More recently, a number of FFT/IFFT-based graphical sound manipulation techniques have been developed. One of the most advanced is AudioSculpt from IRCAM in France. AudioSculpt allows you to operate on spectral data as you would an image in a painting program—you can paint, erase, filter, move around, and perform any number of other operations on the sonograms that AudioSculpt presents.

Figure 5.19  FFT data displayed as a sonogram in the computer music program AudioSculpt. Partials detected in the sound are indicated by the red lines. On the right are a number of tools for selecting and manipulating the sound/image data.

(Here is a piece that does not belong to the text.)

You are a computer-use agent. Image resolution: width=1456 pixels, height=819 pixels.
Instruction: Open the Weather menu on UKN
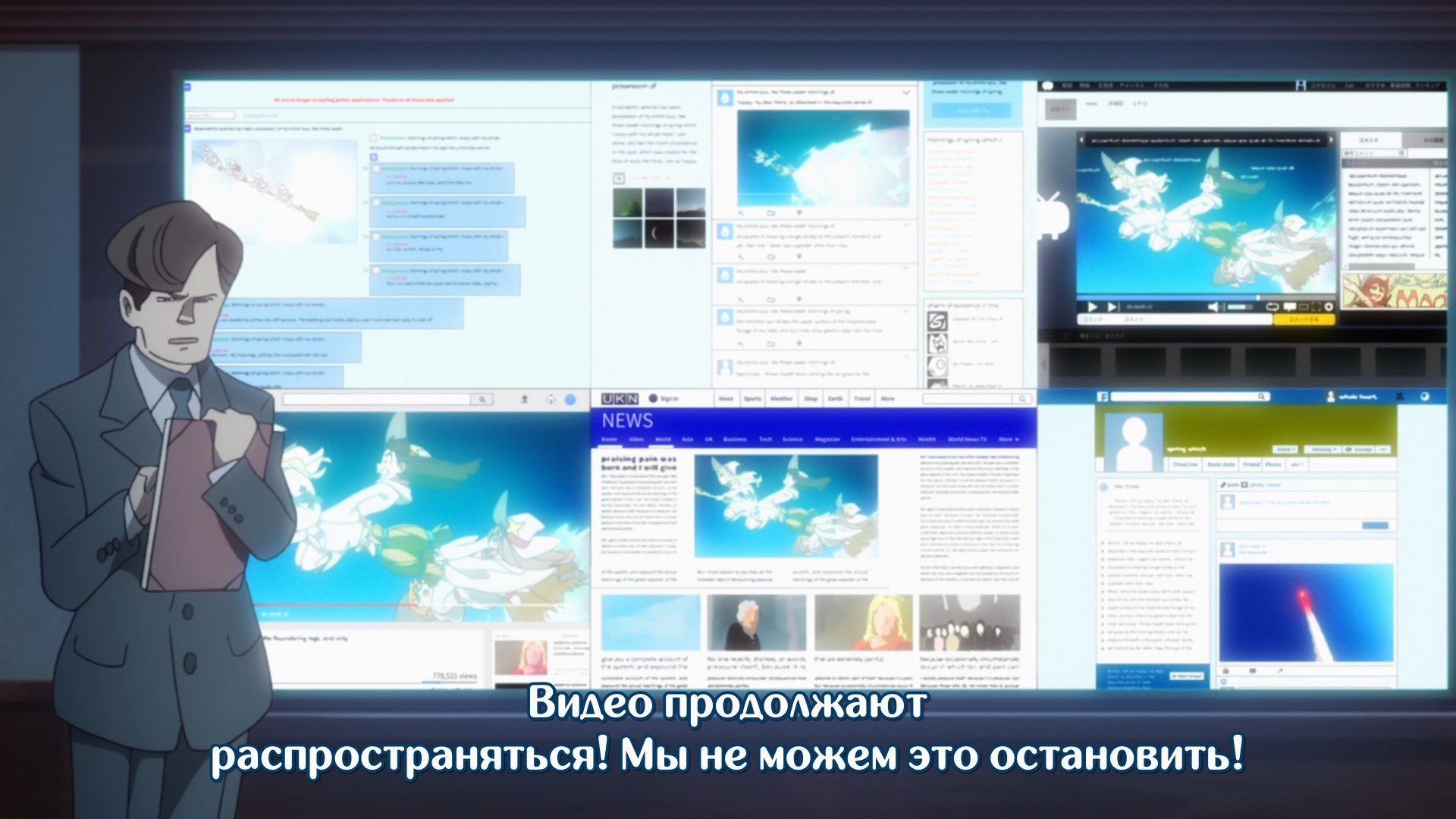[781, 399]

Another similar, and in some ways more sophisticated, approach is Tom Erbe’s QT-coder, a part of his SoundHack program. The QT-coder allows you to save the results of an FFT of a sound as a color image that contains all of the data (magnitude and phase) associated with the sound you’ve analyzed (as opposed to AudioSculpt, which only presents you with the magnitude information). It saves the images as successive frames of a QuickTime movie, which can then be opened by most image/video editing software. The result is that you can process and manipulate your sound using not only specialized audio tools, but also a large number of programs meant primarily for traditional image/video processing. The movie can then be brought back into SoundHack for resynthesis. It is also possible to go the other way, that is, to use SoundHack to synthesize an actual movie into sound, manipulate that sound, and then transform it back into a movie. As you may imagine, using this technique can cause some pretty strange effects!
 


Soundfile 5.26
Original image


Soundfile 5.27
Altered image

   

Figure 5.20  An original image created by the QT-coder in SoundHack (left), and the image after alterations (right). Listen to the original sound (Soundfile 5.26) and examine the original image. Now examine the altered image. Can you guess what the alterations (Soundfile 5.27) will sound like?


 
Soundfile 5.28
Chris Penrose’s composition "American Jingo"


Figure 5.21  Chris Penrose’s Hyperupic. This computer software allows for a wide variety of ways to transform images into sound. See Soundfile 5.28 for Penrose’s Hyperupic composition.

squiggy

squiggy, a project developed by one of the authors (repetto), combines some of the benefits of both the UPIC system and the FFT-based techniques. It allows for the real-time creation, manipulation, and playback of sonograms. squiggy can record, store, and play back a number of sonograms at once, each of which can be drawn on, filtered, shifted, flipped, erased, looped, combined in various ways, scrubbed, mixed, panned, and so on—all live. The goal of squiggy is to create an instrument for live performance that combines some of the functionality of a traditional time-domain sampler with the intuitiveness and timbral flexibility of frequency-domain processing.


Figure 5.22  Screenshot from squiggy, a real-time spectral manipulation tool by douglas repetto.

On the left is the spectral data display window, and on the right are controls for independent volume, pan, loop speed, and loop length settings for each sound. In addition there are a number of drawing tools and processes (not shown) that allow direct graphical manipulation of the spectral data.